++++ RECORDS TO USE ++++
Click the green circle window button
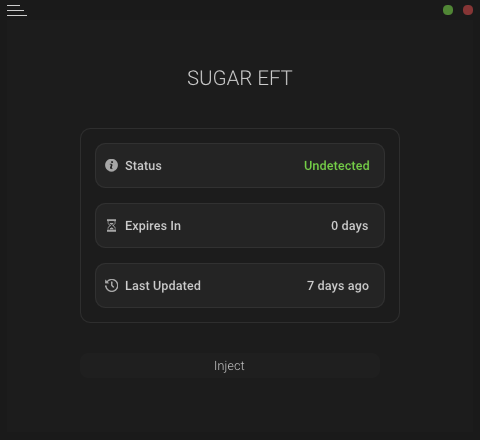 point(448,10)
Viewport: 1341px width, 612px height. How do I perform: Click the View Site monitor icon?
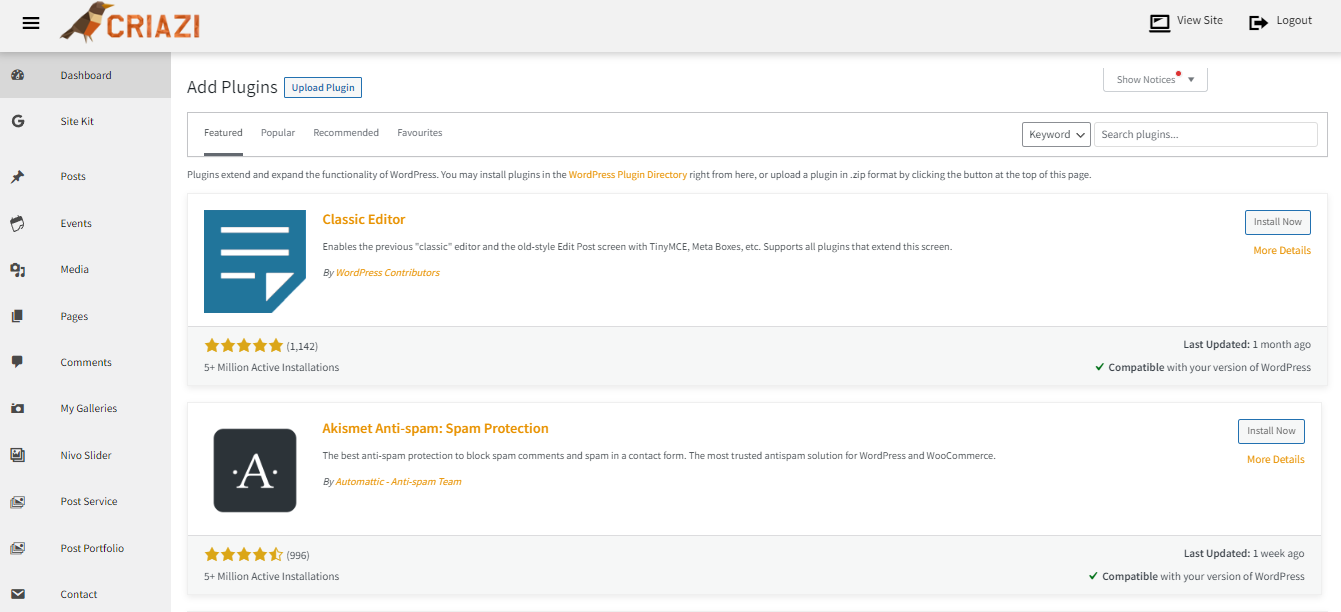click(1159, 22)
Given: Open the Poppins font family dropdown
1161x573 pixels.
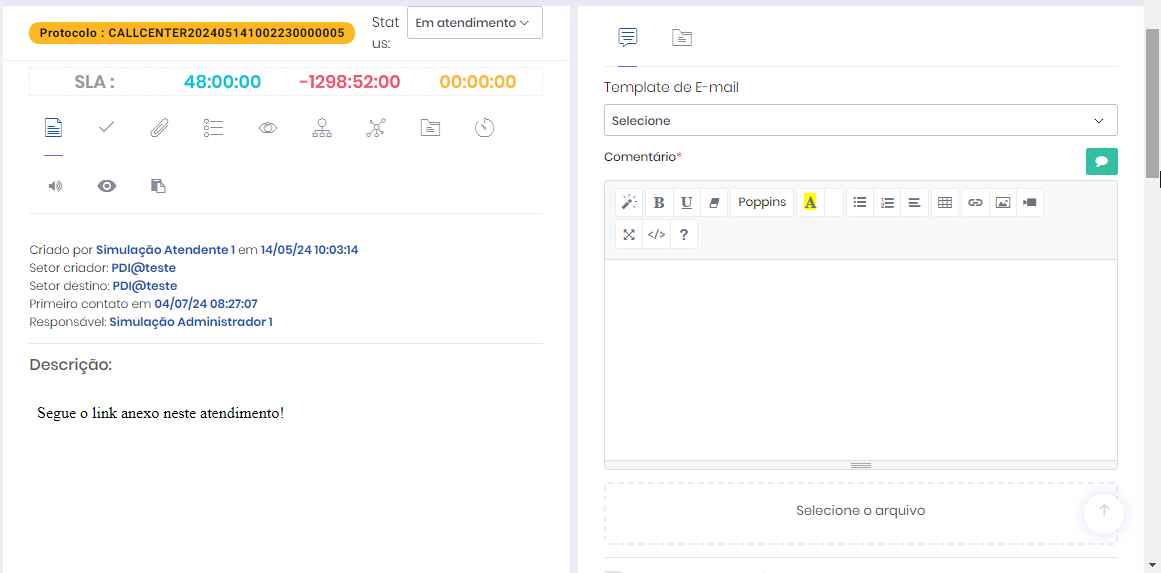Looking at the screenshot, I should [x=762, y=203].
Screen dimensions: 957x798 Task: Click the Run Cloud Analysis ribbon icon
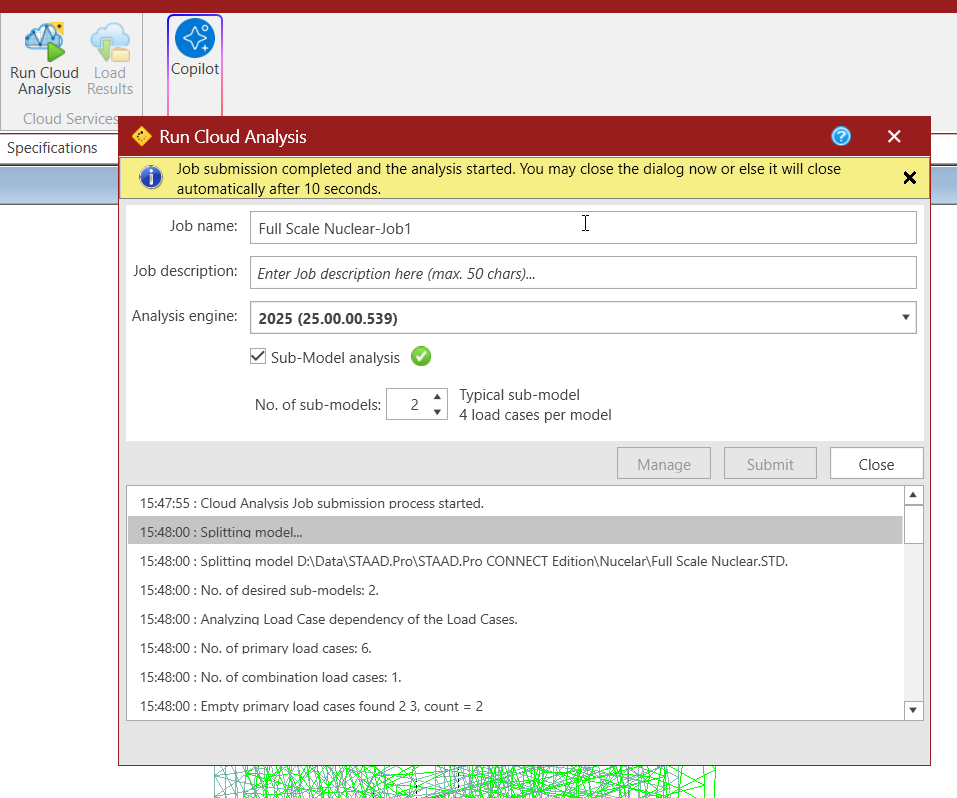44,43
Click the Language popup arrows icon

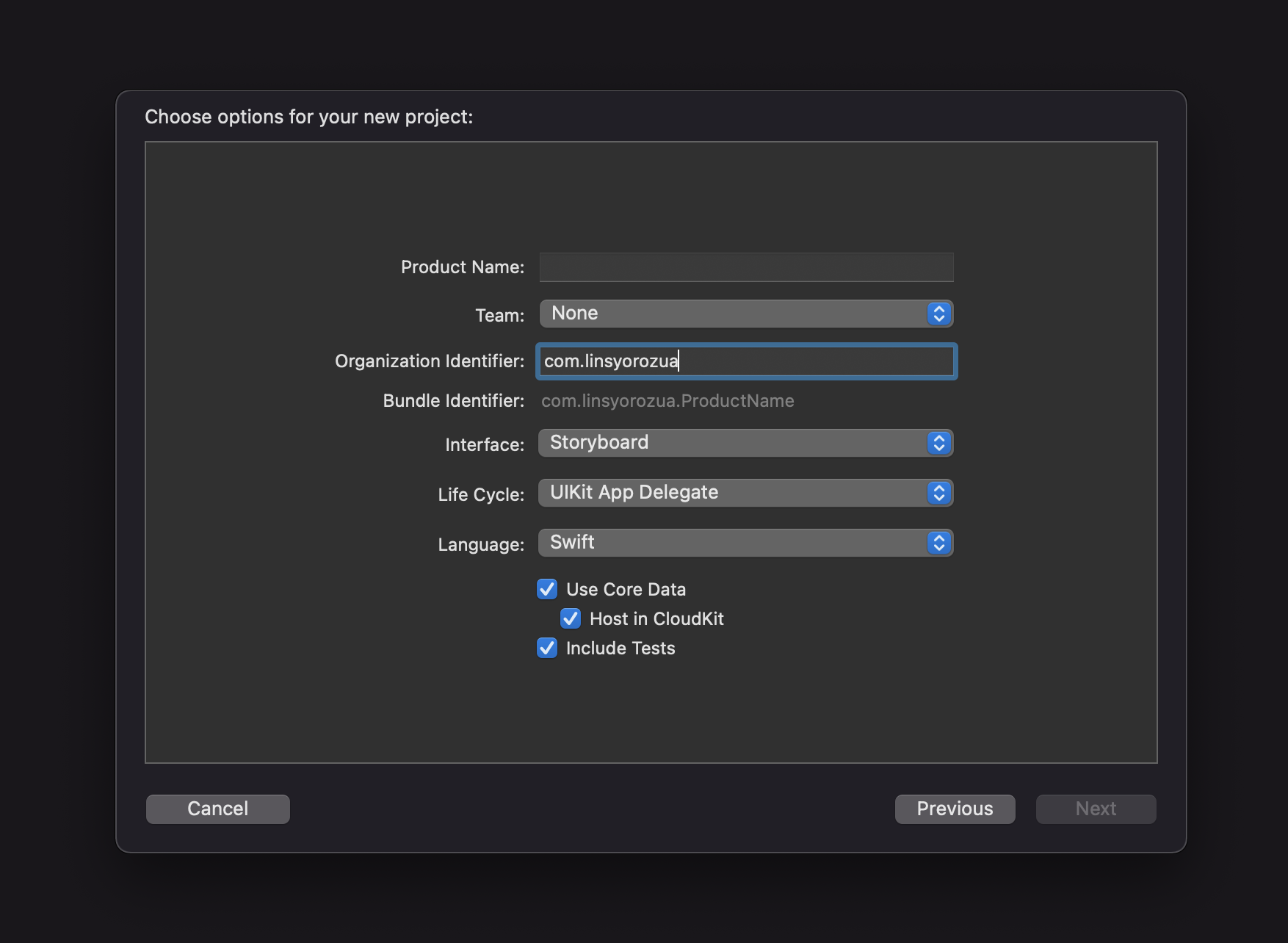(939, 543)
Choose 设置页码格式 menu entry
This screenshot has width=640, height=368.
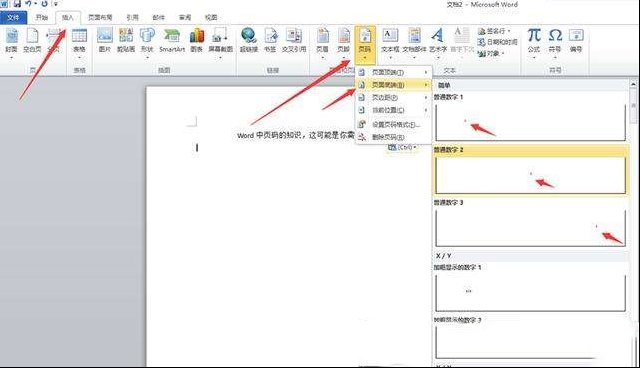coord(393,124)
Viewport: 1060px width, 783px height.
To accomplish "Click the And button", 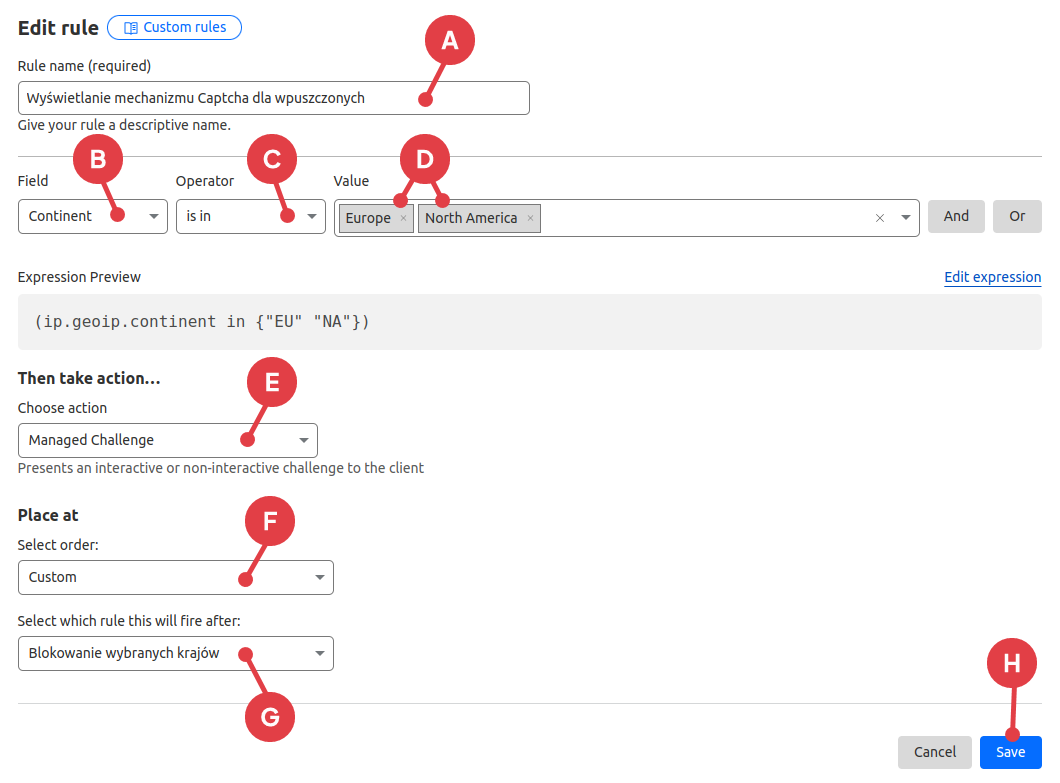I will click(x=956, y=216).
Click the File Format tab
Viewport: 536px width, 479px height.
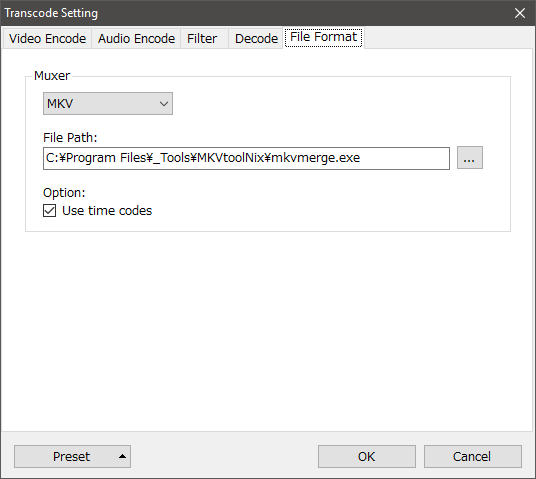point(323,37)
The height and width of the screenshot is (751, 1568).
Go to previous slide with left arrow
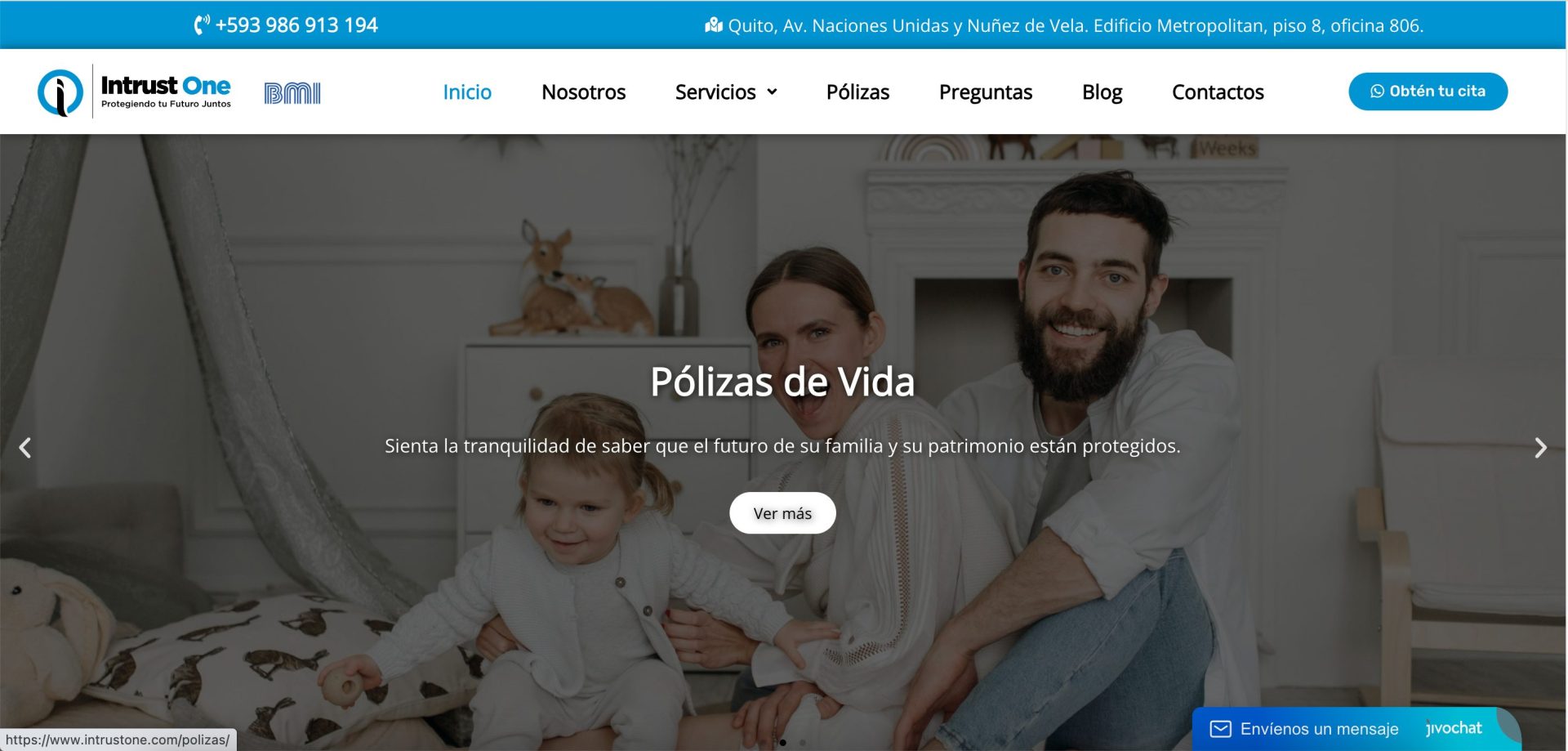point(25,448)
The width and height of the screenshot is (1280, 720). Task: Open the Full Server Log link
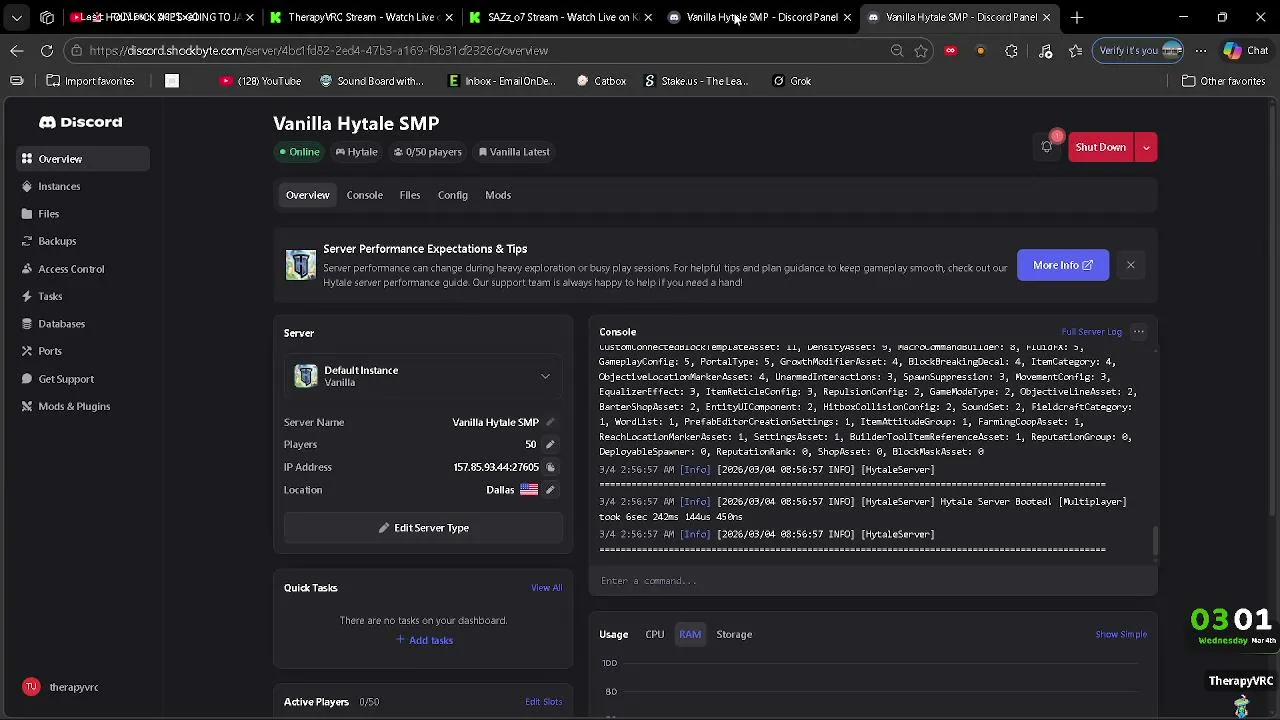pyautogui.click(x=1091, y=332)
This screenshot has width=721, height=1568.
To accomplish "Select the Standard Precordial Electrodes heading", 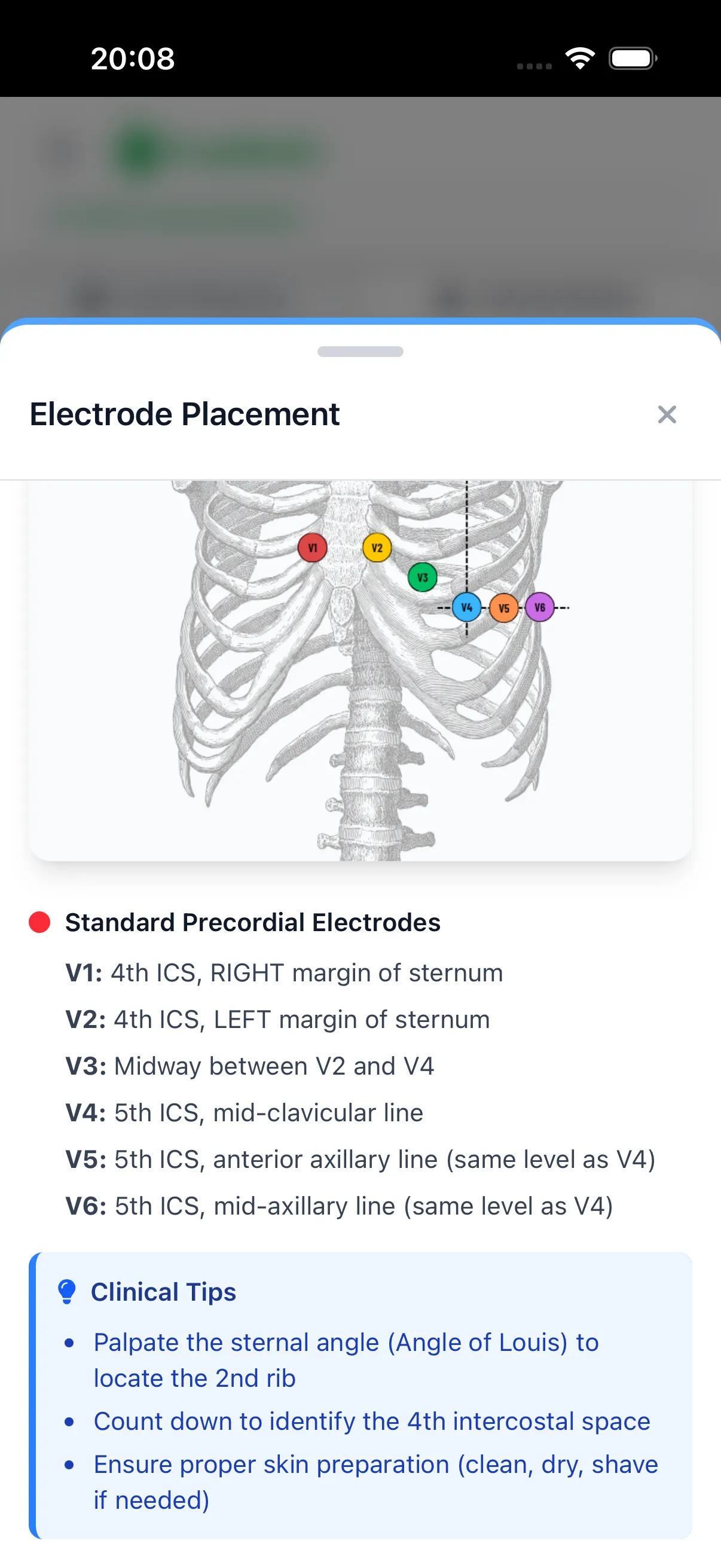I will (252, 922).
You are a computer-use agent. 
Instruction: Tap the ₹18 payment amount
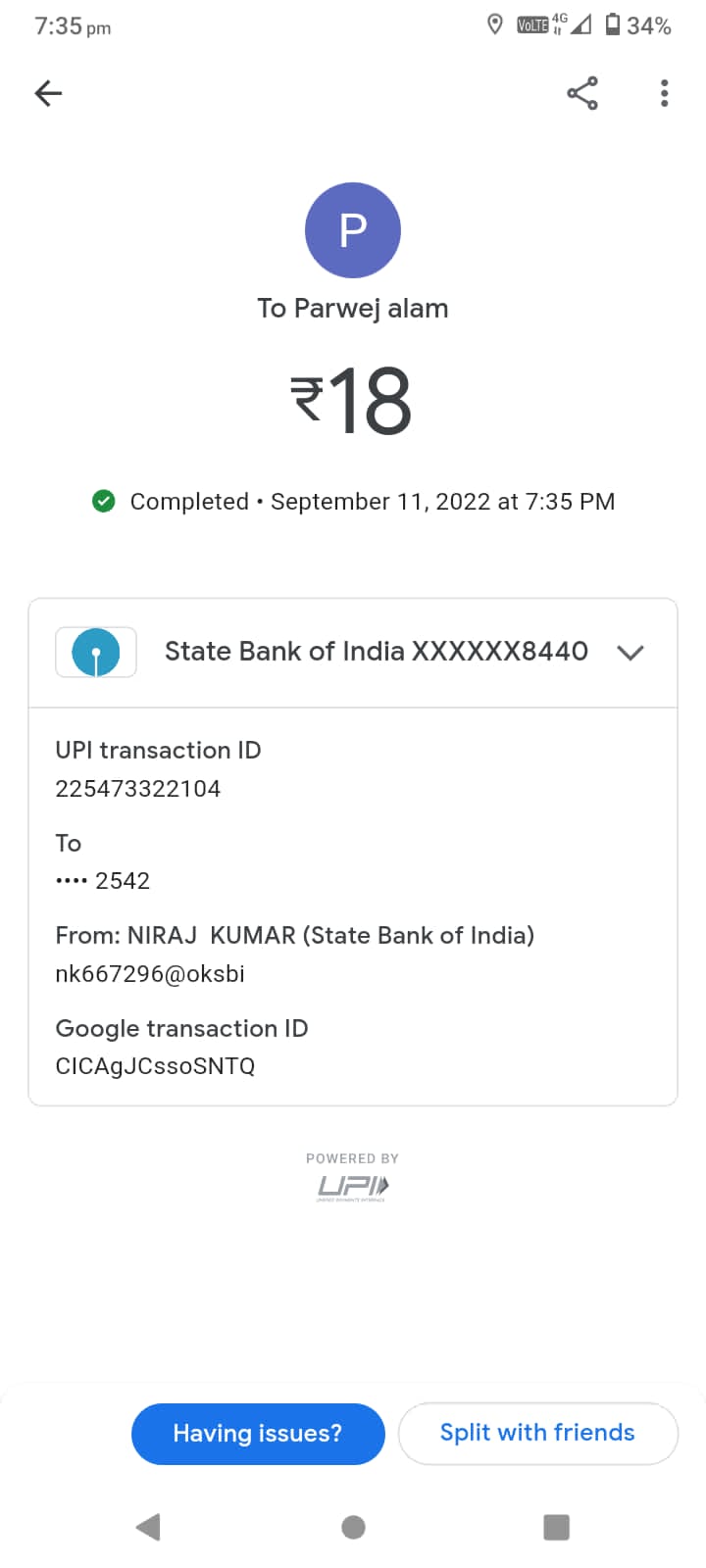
++++
• EXERCISE DETAILS:
Set down again, exactly, the lines from the one with "You are a computer-use agent." to the last line of the data, both included and pictures excluded.

• TASK RESULT:
You are a computer-use agent. 
Instruction: Tap the ₹18 payment amount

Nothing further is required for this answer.